The other night I checked out Klyde Café & Wine Bar, an all-day, all-night establishment opened almost a month ago in Union Square. It's a little French Bistro, a little very nice coffee shop, the kind of place where you can order a niçoise salad or pancakes, and get both in generous quantities. I did in fact order the former, and received a heaping plate that fit nicely into the category of "entrée salad": a bale of crisp lettuce, accompanied by (almost all of) the members of the niçoise family. There were plump anchovies, meaty tuna, perfectly hardboiled eggs, taut green beans, slivered potatoes, and bright tomatoes. Although it was curiously light on olives, the salad presented a big, beautiful end to the day, and made a convincing case for the French bistro/all-day-diner hybrid.
I treat ice cream the way most people treat coffee: as an acceptable substitute for breakfast and a convenient and necessary way to break up the ennui that typically accompanies a workday afternoon.
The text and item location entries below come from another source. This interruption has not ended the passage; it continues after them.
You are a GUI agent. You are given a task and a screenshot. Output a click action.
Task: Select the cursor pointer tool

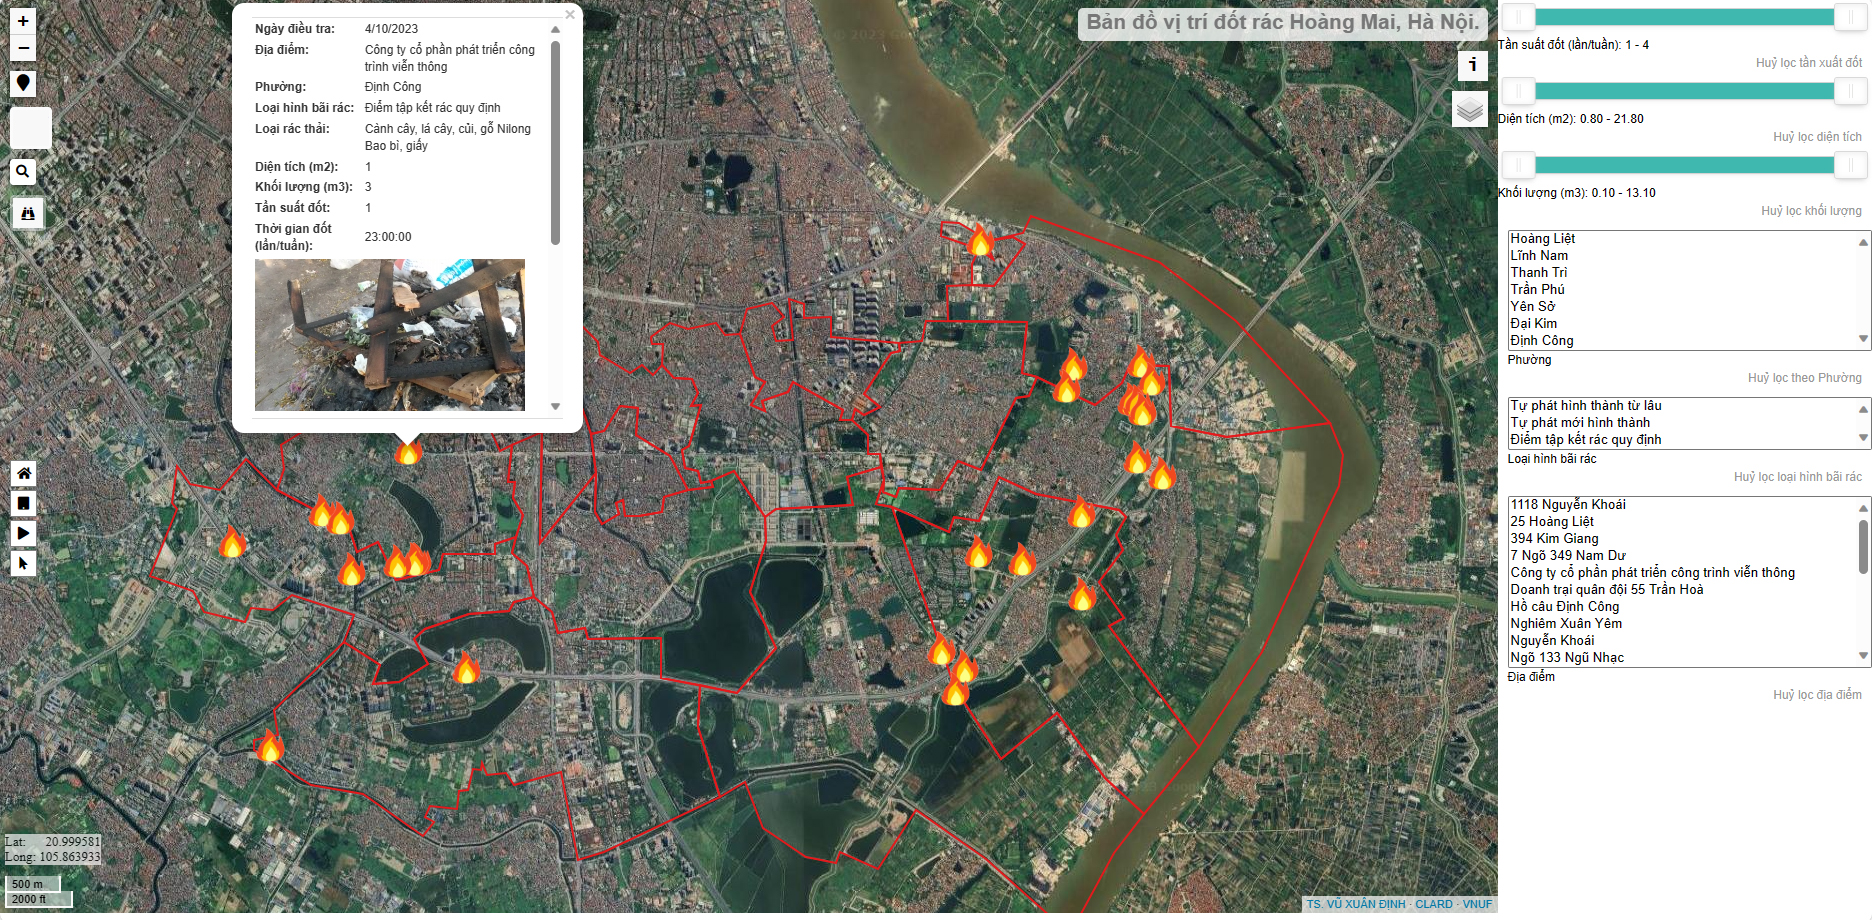24,564
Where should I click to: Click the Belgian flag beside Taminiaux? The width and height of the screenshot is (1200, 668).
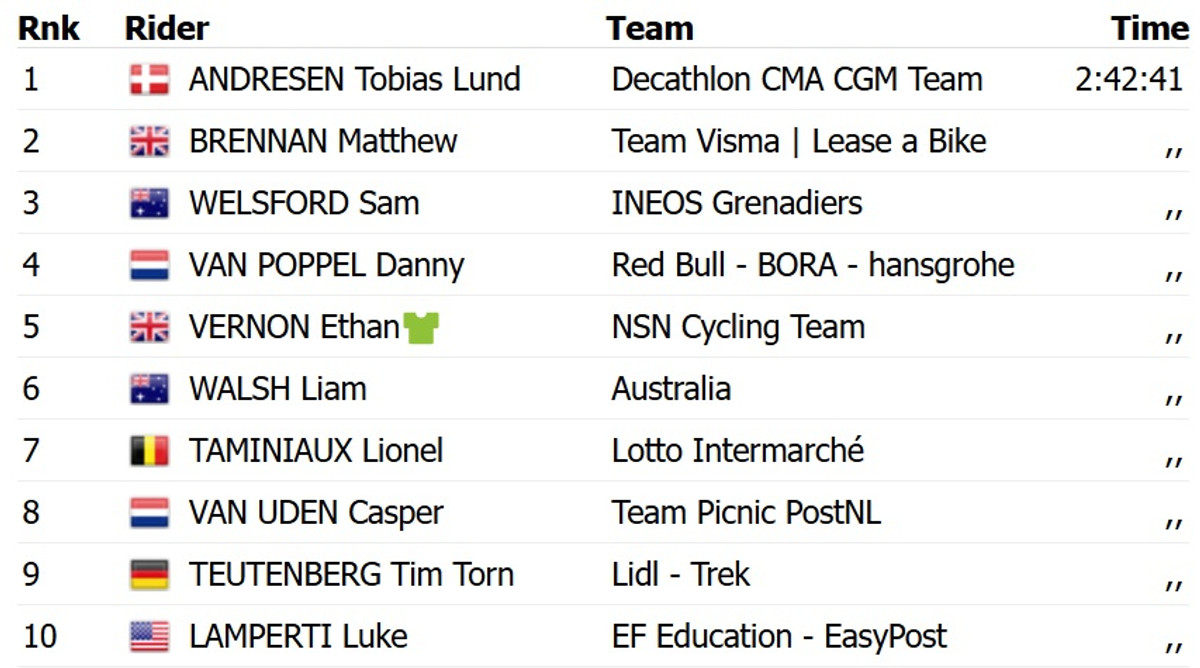(x=149, y=451)
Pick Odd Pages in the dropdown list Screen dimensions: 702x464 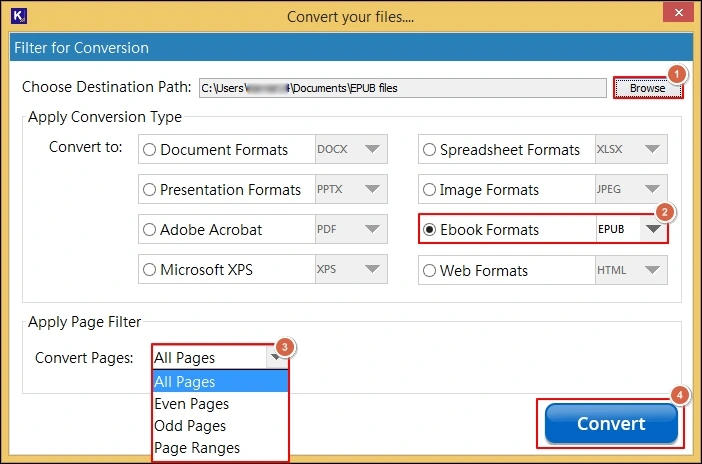point(190,426)
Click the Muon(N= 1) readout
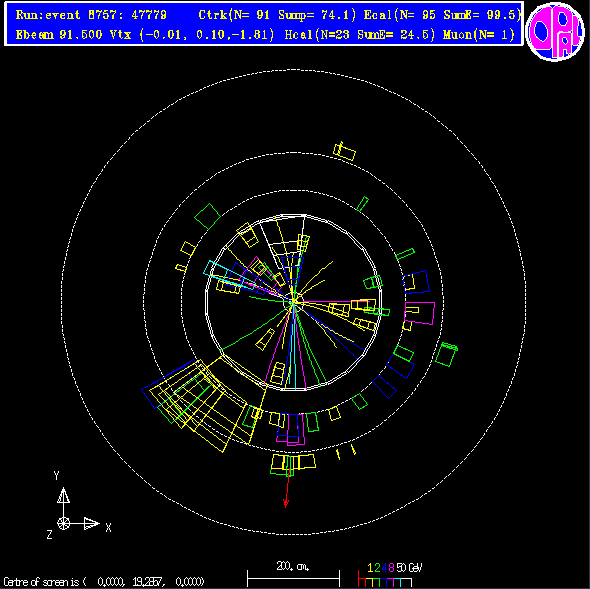 coord(479,35)
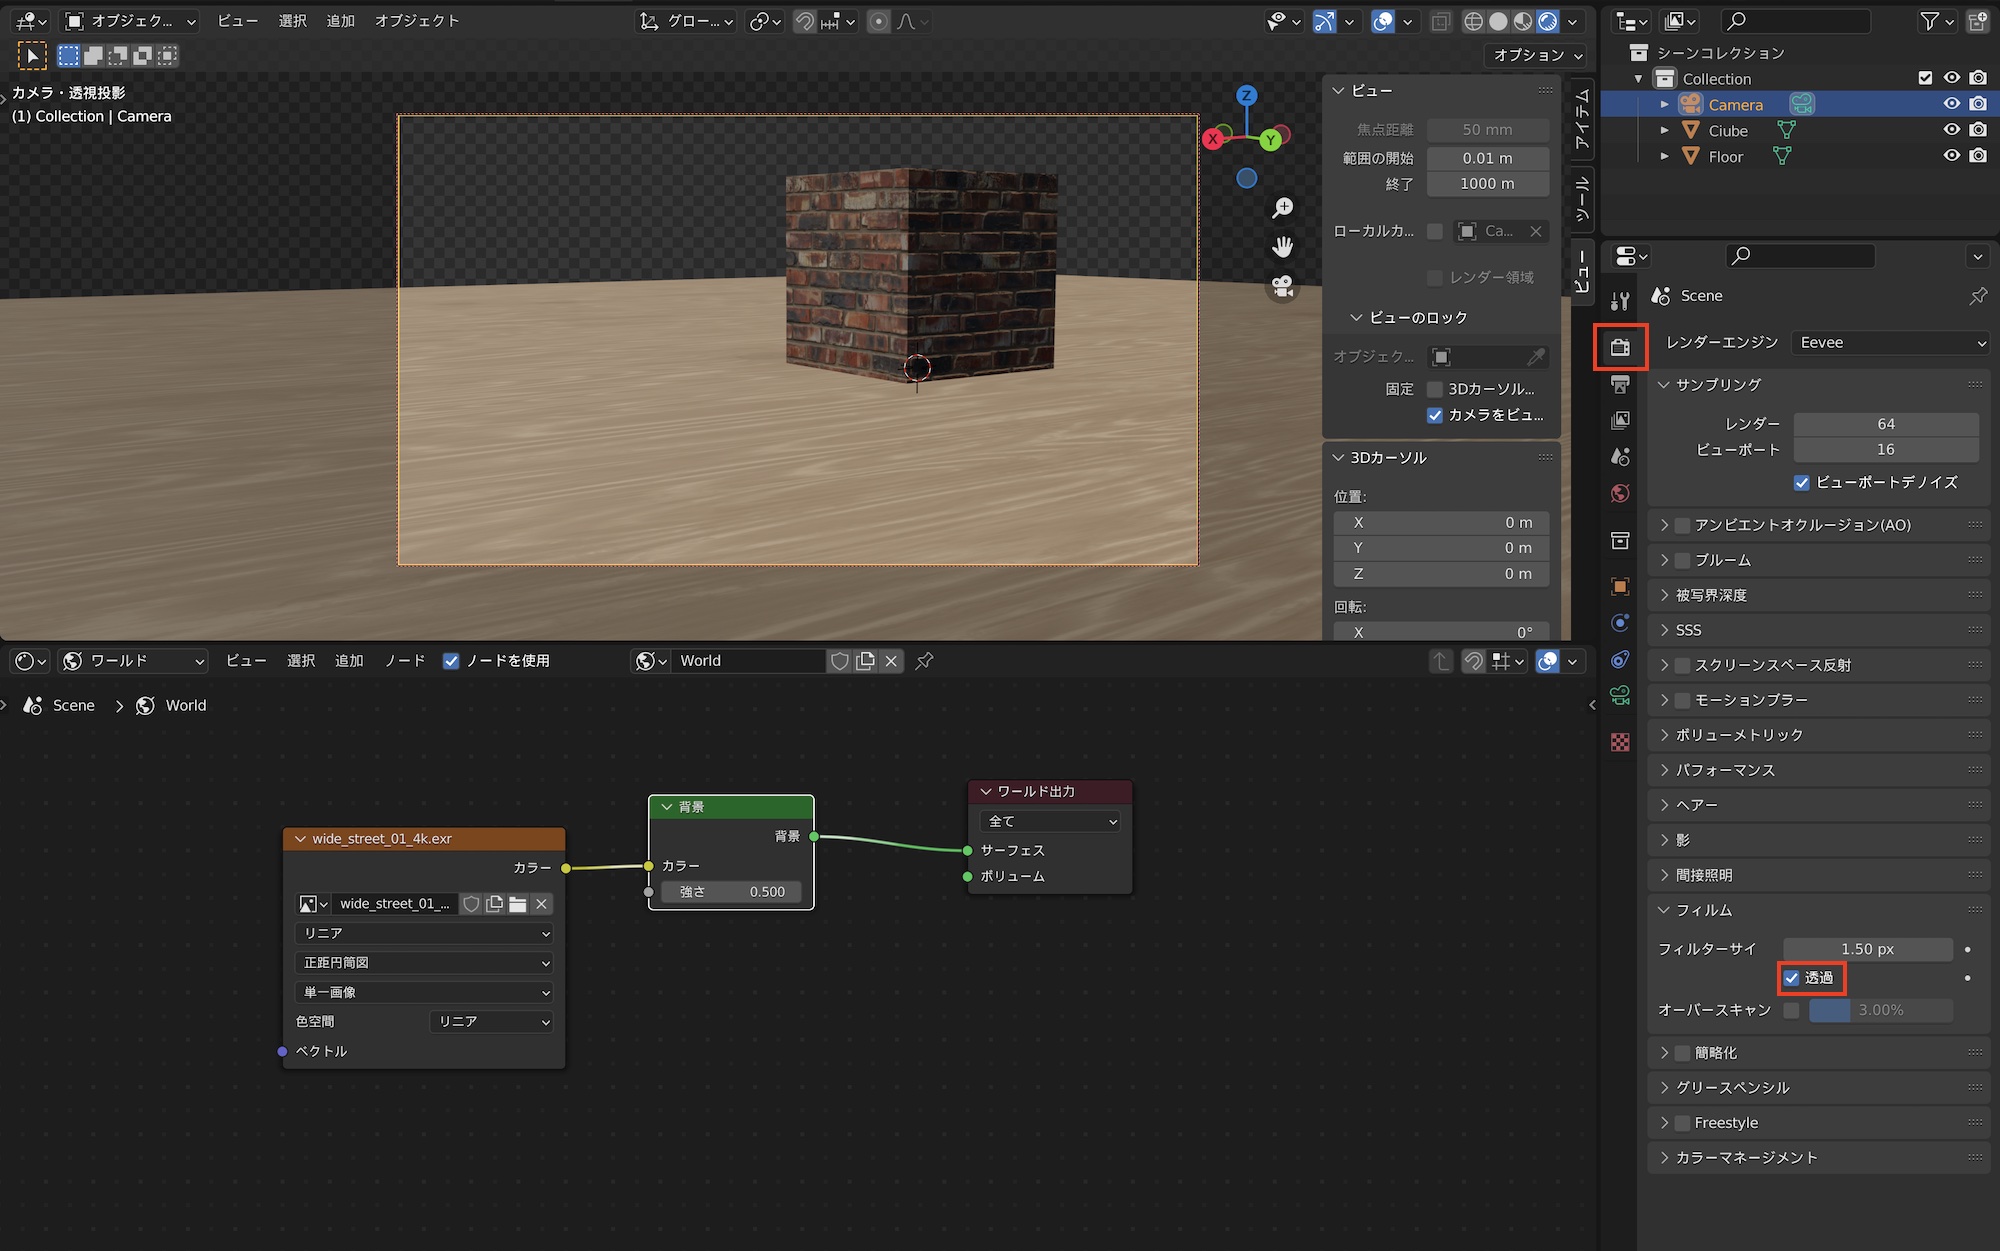Toggle camera view gizmo icon

tap(1282, 287)
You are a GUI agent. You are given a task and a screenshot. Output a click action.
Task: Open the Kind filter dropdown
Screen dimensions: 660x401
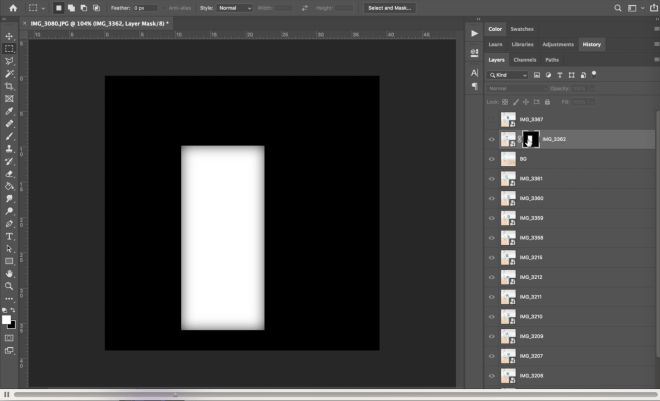pyautogui.click(x=508, y=75)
That's one reason why I continue to appreciate the Ferry Building's close proximity to my office: it allows me to stop by Humphry Slocombe with little to no premeditation. I found myself there yesterday, making quick work of a single scoop of fluffernutter that had been wedged into a sugar cone. Though some people, myself included, occasionally have issues with the consistency of Humphry's texture and flavors, this was fautless fluffernutter: heavy on the peanut butter, woven with tributaries of marshmallow fluff. It was a near-perfect scoop, and made the rest of the day that much sweeter.
On Halloween, I found myself at the Pink Zebra, the new place from Mission Chinese Food's Jesse Koide, being served by a waitress whose costume consisted of a floor-length dress and a slit throat. The food was nowhere near as grotesque; there wasn't a shred of Gothic horror in its presentation. The most memorable part of the meal was a big bowl of popcorn interspersed with deep-fried shredded pig's ears and seasoned with Koide's housemade furikake, a Japanese seasoning typically sprinkled on top of rice. Somewhat surprisingly, popcorn makes an ideal accompaniment to fried pig's ears and vice versa: it's kind of like what would happen to carnival food if carnival food got a passport and radically expanded its horizons. Anointed with lime juice and butter, the whole concoction was somewhat (meaning very) addictive, the sort of thing served at heaven's multiplex. Koide may want to consider selling it by the bag.